Mesoblast (ASX: MSB) shares were on the back foot this week, with the company’s trading update proving a headwind for the struggling share price. The company announced revenue of just US$1.9 million for the March quarter, down 84% on the prior corresponding period, albeit due to a one-off contribution recorded in the prior period. The company’s loss after tax of US$26.5 million for the quarter, and US$76.8 million financial year-to-date, didn’t sit well with shareholders, while updates on its various treatment programs failed to spur on buying support.

Elsewhere, shares in Tyro Payments (ASX: TYR) slipped as murmurs of a possible class action against the company continued to grow. While the payments business is looking to run a remediation program with retailers impacted by the outage of its payment devices earlier in the summer, it remains to be seen how many will settle through this avenue, as opposed to legal proceedings.

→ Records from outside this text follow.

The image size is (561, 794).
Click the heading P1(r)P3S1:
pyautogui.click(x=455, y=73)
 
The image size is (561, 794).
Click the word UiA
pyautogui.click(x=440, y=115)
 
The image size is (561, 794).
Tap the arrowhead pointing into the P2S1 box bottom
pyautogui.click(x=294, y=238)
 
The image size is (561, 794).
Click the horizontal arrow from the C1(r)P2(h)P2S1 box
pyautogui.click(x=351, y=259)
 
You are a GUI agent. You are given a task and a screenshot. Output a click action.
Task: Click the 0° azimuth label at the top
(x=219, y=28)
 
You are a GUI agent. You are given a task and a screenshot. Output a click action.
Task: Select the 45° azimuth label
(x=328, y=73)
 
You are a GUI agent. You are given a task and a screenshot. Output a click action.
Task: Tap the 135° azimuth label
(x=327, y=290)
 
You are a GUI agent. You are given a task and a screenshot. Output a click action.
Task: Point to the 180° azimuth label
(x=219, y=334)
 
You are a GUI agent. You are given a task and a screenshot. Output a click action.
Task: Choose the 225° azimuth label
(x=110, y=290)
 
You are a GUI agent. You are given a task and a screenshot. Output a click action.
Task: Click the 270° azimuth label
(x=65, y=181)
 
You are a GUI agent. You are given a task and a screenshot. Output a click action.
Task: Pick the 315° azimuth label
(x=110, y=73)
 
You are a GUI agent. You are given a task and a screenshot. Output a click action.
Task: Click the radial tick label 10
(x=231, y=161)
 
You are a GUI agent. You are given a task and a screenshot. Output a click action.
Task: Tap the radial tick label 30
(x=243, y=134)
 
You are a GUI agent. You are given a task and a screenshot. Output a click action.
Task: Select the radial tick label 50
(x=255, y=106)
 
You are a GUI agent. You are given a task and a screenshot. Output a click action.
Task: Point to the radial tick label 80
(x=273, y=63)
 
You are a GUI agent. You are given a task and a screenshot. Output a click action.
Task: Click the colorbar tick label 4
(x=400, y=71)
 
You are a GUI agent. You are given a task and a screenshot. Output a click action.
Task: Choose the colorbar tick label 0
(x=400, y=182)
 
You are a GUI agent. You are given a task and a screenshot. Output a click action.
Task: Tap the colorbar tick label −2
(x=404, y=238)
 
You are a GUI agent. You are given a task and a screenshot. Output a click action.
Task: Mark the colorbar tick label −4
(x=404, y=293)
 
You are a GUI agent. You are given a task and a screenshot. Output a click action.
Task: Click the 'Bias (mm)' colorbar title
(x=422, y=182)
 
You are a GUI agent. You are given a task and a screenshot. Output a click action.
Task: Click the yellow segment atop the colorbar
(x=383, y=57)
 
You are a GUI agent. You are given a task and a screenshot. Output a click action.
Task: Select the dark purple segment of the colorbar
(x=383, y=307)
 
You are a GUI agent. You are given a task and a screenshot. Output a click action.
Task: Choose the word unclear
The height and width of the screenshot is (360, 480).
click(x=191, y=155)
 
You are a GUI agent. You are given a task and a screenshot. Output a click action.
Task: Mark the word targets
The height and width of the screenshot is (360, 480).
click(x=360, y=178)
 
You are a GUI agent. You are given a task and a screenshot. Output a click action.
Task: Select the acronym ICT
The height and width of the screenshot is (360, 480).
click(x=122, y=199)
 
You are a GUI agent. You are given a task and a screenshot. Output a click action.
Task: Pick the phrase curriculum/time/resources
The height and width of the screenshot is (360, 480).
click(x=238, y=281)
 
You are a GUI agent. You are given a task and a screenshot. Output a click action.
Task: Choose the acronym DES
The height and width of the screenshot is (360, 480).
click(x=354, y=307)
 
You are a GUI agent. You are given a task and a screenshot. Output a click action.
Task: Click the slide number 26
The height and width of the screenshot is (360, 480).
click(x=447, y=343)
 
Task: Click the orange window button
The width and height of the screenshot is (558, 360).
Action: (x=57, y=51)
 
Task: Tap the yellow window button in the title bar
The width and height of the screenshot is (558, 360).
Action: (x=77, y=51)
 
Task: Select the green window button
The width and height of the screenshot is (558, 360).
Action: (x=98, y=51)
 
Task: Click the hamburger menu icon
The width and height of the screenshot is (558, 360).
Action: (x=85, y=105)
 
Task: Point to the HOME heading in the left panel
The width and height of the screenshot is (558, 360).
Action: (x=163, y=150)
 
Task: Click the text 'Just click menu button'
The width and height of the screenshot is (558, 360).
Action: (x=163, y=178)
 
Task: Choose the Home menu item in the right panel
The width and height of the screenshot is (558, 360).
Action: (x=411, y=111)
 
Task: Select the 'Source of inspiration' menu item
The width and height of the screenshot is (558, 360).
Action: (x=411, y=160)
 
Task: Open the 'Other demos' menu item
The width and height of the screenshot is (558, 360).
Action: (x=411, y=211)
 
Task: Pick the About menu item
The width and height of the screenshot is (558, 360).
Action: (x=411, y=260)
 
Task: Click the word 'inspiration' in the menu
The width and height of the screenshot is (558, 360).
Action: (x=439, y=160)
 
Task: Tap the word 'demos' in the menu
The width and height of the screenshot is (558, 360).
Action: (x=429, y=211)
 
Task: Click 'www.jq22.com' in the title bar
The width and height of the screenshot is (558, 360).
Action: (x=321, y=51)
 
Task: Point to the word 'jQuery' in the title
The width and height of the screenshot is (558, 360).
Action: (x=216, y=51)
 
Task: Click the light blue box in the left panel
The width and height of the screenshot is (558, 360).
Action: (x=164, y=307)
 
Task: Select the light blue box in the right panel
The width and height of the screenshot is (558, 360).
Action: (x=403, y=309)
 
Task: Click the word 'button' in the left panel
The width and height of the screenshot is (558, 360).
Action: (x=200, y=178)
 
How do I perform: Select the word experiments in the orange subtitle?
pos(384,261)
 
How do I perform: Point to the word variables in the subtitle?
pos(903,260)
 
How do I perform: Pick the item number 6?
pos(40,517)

Link Administration Holdings (ASX: LNK) and Domain Holdings Australia (ASX: DHG) both stumbled through the week on the back of news regarding their interest in property conveyancing business PEXA. Link, as the major shareholder in PEXA, announced that it will list the company via IPO, while Domain, as part of a consortium that was looking to buy the business privately, will no longer bid for a stake in the business.

Last but not least, Imugene (ASX: IMU) and Appen (ASX: APX) found themselves on the list of worst-performers this week, having done well the week prior, while Nanosonics (ASX: NAN), Newscorp (ASX: NWS) and AMP (ASX: AMP) also dipped.